Which part of it?
I have been a power user of MS Office since the days of Windows 3.1, and I have been using Word even when it was a text-based application (and, BTW, the best text processor available then).
At the moment I have both iWork and MS Office 2011 in my Mac and Office 2010 running on Win7 on my desktop. So, I have the opportunity to compare the two. And here is what I've found:
Word vs. Pages:
- If you want to create a long document with a lot of cross-references and illustrations (book, academic thesis, instruction manual), go look somewhere else. Word has still the tendency of corrupting the files once they get complicated enough. Pages does not really offer the necessary facilities for such work.
- If you want to write a quick business document, both will do. Word is better in terms of universal compatibility, as most of the people still send .docx's around (most of the time the reason is beyond my comprehension).
- If you want to make something good-looking, you are faster and better done with Pages. While Pages is not exactly a DTP program, it has some quite nice features to that direction.

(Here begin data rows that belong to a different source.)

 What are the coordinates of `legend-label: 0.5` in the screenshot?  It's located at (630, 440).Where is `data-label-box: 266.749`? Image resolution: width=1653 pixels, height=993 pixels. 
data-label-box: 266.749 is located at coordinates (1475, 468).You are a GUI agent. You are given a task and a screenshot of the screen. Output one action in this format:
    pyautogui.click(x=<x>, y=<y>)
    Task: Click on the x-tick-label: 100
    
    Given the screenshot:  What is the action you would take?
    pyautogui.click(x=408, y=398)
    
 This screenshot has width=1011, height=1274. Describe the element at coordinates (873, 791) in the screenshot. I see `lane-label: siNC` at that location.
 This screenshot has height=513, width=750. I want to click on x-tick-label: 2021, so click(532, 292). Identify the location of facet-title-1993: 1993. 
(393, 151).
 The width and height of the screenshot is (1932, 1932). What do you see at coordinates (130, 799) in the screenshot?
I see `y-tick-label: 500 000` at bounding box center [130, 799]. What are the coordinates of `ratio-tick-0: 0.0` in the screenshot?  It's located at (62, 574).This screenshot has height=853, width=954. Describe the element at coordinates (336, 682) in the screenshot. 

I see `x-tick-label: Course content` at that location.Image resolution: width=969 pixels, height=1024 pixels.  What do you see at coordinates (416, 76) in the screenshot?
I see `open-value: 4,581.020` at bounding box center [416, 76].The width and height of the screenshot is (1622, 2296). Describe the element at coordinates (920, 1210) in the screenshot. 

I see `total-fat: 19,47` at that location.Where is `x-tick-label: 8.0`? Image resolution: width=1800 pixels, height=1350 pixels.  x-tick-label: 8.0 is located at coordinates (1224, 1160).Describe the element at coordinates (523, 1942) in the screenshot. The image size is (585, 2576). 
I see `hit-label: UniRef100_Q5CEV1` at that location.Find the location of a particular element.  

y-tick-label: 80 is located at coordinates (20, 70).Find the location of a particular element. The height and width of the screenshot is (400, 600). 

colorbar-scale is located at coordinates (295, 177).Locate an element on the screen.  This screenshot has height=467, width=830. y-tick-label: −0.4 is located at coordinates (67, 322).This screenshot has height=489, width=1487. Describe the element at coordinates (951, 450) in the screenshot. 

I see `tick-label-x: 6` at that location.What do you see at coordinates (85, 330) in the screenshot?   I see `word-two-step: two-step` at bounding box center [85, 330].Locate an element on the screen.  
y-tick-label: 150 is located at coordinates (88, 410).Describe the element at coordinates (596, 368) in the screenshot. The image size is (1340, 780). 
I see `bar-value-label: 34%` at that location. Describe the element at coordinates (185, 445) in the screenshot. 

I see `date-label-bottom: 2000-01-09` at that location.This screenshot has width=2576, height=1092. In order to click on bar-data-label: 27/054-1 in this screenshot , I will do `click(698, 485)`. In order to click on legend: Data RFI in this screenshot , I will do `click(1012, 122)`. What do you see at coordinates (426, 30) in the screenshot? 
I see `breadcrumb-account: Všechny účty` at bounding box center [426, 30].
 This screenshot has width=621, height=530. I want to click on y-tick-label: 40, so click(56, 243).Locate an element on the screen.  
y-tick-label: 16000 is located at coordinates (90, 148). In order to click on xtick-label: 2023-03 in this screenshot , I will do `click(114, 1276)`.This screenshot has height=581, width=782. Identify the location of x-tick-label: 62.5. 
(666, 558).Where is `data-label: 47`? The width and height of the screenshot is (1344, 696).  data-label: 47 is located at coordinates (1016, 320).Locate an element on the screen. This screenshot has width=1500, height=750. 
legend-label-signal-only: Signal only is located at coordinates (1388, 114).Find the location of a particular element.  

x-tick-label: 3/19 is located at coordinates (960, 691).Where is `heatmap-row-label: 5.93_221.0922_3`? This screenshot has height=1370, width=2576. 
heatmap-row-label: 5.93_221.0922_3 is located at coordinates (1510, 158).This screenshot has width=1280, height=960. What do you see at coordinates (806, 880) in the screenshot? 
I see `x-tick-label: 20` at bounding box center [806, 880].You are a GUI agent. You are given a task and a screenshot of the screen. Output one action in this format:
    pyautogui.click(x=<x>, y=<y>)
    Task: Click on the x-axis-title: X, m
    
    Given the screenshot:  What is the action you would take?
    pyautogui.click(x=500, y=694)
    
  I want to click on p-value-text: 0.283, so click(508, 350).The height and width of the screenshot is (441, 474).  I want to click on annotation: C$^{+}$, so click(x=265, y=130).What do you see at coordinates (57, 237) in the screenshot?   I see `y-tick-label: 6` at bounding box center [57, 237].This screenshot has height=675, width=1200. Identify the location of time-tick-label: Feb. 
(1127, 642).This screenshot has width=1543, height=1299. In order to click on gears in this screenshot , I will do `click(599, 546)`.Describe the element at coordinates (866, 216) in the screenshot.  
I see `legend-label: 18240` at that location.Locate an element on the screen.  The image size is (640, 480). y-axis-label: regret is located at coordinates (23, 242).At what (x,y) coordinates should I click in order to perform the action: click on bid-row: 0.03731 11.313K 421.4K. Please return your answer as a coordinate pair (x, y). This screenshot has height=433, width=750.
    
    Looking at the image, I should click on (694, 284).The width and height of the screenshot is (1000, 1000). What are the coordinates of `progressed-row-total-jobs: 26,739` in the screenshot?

I use both, and I need both.
Excel vs. Numbers
Excel blows Numbers out of water. Unfortunately the rate of development of Excel has been extremely slow, it has most of the deficiences it had in the 97 version (limitations in two-dimensional graphs, only a small number of points allowed in a graph, bad interpretation of date data, etc.) Numbers is fine for making a quick good-looking pie or bar diagram, but not much more.
Keynote vs. PowerPoint
Keynote is better for making good-looking presentations. PowerPoint is engineerish in some ways, and while the difference between the two is not that big, Keynote is better. A lot of things I do with my Keynote are not doable in PowerPoint. On the other hand, there are some things which PP can do (such as 3D arrows and boxes) better than Keynote, but still I find Keynote a better companion on the road (especially with iPad as a remote control).
So, I find it difficult to call iWorks a joke. I use both, and if Numbers got up to speed with Excel, I'd happily abandon Office.
However... On the tablet format... Serious work? No. And this has nothing to do with operating systems or companies. Keyboard is a superior way of inputting large amounts of text, and a 10" display is ridiculously small for many tasks.